“This is a super premium device”
After months of speculation, Samsung finally lifted the lid on the Galaxy Fold, its entry into the emerging folding phone market. The device will launch alongside the Galaxy S10 range, and Samsung is making sure that people know this is a premium smartphone that isn’t necessarily set for mainstream success in year one.
Samsung UK’s director of product, services, and commercial strategy Kate Beaumont has revealed that the company will be holding a press event in April to give people a closer look at the handset and lay out its plans for the device. This will be a few weeks before the April 26th launch.

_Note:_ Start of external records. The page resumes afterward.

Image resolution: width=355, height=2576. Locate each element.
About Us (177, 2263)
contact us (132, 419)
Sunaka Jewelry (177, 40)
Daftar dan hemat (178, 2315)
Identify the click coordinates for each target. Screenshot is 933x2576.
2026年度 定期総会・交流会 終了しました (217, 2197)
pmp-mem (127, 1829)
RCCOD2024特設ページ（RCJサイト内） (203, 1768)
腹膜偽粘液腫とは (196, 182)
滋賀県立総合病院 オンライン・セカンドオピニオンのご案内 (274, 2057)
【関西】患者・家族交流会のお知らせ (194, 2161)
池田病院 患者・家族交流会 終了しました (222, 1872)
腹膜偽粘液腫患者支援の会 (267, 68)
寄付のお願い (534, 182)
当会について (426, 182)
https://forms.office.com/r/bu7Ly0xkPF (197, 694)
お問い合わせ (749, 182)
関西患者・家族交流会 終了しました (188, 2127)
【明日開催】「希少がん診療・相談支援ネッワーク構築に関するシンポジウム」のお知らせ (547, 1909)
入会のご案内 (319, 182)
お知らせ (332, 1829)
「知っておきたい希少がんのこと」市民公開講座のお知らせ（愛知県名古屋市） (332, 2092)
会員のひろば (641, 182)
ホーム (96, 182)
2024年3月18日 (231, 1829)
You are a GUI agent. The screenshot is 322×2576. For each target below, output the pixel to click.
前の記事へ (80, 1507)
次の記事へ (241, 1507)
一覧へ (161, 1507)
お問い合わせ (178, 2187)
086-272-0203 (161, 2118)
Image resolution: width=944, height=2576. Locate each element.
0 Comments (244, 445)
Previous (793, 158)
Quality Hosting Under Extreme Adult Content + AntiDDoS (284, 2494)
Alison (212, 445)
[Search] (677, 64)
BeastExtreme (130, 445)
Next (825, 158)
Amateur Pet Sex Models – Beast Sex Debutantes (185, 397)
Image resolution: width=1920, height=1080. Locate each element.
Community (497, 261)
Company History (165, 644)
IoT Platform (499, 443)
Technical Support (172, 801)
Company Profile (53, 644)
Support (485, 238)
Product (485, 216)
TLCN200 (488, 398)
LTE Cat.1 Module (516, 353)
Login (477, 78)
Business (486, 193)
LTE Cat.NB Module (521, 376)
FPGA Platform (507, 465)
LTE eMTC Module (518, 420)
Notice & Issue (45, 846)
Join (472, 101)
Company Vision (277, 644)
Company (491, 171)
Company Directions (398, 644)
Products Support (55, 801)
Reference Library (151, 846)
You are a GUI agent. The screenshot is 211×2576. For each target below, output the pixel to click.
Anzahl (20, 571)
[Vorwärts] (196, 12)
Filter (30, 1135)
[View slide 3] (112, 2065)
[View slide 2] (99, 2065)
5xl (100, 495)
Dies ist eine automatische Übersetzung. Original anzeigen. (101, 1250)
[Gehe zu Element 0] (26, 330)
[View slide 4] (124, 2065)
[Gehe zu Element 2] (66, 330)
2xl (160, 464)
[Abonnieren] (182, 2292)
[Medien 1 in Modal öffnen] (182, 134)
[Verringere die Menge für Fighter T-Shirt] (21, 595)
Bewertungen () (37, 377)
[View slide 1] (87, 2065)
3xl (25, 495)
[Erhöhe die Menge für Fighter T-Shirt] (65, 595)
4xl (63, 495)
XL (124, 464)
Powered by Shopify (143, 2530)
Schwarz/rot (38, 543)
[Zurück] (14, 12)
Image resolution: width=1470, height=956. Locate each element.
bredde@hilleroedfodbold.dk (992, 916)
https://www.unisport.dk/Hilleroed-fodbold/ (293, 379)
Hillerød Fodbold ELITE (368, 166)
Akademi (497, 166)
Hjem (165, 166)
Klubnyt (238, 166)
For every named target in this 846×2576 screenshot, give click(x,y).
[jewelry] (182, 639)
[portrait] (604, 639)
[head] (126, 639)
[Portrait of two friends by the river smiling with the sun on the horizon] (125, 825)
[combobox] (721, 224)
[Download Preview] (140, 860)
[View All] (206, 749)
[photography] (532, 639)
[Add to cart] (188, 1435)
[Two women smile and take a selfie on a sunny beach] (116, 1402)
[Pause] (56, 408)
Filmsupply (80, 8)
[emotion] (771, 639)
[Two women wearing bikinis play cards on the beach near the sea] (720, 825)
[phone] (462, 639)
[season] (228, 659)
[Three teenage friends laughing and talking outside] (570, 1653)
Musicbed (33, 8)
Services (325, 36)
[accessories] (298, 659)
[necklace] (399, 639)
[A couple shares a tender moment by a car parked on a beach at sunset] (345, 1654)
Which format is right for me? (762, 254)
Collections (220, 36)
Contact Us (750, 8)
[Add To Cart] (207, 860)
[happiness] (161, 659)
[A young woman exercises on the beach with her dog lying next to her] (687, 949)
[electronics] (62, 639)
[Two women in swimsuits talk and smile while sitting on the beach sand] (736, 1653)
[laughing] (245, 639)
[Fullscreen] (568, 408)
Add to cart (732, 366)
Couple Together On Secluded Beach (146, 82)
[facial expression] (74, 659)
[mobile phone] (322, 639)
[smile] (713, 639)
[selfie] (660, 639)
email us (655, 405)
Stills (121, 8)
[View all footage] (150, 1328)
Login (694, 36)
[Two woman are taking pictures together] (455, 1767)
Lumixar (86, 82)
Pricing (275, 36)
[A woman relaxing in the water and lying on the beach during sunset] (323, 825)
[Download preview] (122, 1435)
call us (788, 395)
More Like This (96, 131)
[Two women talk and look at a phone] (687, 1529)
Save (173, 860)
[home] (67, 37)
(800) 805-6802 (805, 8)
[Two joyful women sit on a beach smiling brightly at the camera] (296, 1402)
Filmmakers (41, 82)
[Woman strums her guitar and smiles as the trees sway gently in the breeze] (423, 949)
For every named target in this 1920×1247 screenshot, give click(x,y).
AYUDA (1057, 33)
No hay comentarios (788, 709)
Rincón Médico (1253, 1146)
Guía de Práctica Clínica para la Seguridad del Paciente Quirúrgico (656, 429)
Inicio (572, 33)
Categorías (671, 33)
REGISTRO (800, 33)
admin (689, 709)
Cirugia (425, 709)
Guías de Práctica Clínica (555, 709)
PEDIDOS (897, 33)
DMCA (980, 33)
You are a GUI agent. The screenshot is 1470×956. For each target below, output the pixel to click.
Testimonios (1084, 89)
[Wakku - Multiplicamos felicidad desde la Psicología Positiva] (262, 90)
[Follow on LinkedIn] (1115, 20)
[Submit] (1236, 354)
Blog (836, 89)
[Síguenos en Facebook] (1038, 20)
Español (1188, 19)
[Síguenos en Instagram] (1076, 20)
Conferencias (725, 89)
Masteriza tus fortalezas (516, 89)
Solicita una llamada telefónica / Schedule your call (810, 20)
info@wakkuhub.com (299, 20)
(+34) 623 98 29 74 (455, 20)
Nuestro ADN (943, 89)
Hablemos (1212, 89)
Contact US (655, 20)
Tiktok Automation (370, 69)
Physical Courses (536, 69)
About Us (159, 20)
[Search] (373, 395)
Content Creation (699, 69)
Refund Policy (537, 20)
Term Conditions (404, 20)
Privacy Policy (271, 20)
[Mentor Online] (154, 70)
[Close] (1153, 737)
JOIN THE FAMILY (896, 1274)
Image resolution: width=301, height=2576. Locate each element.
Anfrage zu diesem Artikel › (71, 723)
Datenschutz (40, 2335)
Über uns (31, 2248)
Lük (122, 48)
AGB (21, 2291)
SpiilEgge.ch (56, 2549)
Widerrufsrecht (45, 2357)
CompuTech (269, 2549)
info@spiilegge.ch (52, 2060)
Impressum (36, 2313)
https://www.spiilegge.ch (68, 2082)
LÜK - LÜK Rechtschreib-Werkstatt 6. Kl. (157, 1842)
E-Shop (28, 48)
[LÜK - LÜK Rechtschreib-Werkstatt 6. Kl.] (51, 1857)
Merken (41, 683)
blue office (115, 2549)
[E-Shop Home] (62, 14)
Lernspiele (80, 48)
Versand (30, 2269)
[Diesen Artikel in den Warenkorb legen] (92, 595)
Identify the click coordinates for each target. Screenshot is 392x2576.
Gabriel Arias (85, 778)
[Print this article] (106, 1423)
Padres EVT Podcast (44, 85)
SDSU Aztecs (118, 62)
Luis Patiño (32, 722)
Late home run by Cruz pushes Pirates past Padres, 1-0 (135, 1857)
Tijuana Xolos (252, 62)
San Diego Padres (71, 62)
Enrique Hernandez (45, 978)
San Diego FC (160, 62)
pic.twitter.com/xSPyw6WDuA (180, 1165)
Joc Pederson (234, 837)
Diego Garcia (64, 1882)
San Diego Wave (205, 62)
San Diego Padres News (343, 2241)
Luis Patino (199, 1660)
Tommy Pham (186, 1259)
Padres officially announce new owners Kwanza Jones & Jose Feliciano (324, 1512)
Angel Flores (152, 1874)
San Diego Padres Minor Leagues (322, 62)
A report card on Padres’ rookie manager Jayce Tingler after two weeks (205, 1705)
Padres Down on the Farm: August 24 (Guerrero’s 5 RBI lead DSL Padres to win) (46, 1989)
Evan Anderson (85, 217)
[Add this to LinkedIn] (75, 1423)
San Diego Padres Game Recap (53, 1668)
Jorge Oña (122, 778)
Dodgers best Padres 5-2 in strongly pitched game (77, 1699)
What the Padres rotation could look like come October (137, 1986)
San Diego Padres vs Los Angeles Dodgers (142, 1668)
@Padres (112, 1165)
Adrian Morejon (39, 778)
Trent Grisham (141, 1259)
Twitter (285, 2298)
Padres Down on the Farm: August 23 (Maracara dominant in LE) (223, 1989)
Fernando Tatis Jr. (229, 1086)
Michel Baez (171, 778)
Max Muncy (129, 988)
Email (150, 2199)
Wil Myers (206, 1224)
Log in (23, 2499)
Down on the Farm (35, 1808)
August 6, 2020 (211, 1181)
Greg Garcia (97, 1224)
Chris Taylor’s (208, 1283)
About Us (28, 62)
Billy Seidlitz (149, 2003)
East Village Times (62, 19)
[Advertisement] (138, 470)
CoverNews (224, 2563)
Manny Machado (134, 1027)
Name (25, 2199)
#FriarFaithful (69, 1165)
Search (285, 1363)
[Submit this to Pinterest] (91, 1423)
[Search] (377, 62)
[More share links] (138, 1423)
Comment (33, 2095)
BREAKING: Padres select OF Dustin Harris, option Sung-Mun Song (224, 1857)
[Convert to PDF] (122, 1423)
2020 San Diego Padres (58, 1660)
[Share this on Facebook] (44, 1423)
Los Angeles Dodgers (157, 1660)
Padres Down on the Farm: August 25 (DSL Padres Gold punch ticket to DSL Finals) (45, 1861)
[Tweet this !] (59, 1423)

It would appear that Samsung has a very specific idea about how the Fold is going to be marketed and sold. Speaking to The Verge, Beaumont said: “We’ll have less supply than we would of the S10 at launch, and also how it goes to market is really important to us. This is a super premium device, and we want to make sure it has a concierge-like service and experience, so it’s not going to be on display in all stores. You’re not going to see it on the stands, we want to make sure it’s a very personal experience. There will be quite intensive aftercare that goes with it as well.”
It’s little wonder that Samsung is being so selective with the Fold; the phone is expected to sell for an eye-watering $1,980 (around £1,800), which will place it well out of the reach of most mobile users. To purchase the phone – which will be in short supply – you’ll most likely have to get it from Samsung direct, and with no network to subsidise the cost, you’ll be ponying up the full price. Yikes.
Beaumont also spoke a little about the reasoning behind the Fold’s design, which places the screen inside the device when it’s folded. Huawei’s Mate X takes the opposite approach and wraps the display around the outside. “We considered a lot of options,” explains Beaumont. “There’s things like if you want to put a case on it, usability, durability, and we feel that having the screen on the inside is the best way to protect that screen. We have the technology to do a fold that is very very tiny, as of course if you have the fold on the outside it doesn’t take quite the same amount of research and development to get that device to fold as it does something that is folding with a much lower angle degree on it.”
The jury is still out on folding phones – as we’ve said in the past, they feel more like an advert for screen technology than considered consumer devices – but 2019 will reveal once and for all if the public is truly interested in them. By making the Fold a super-premium phone, Samsung is arguably playing it safe; we can’t see the mass market adopting this device until the price drops to less than £1000 SIM-free.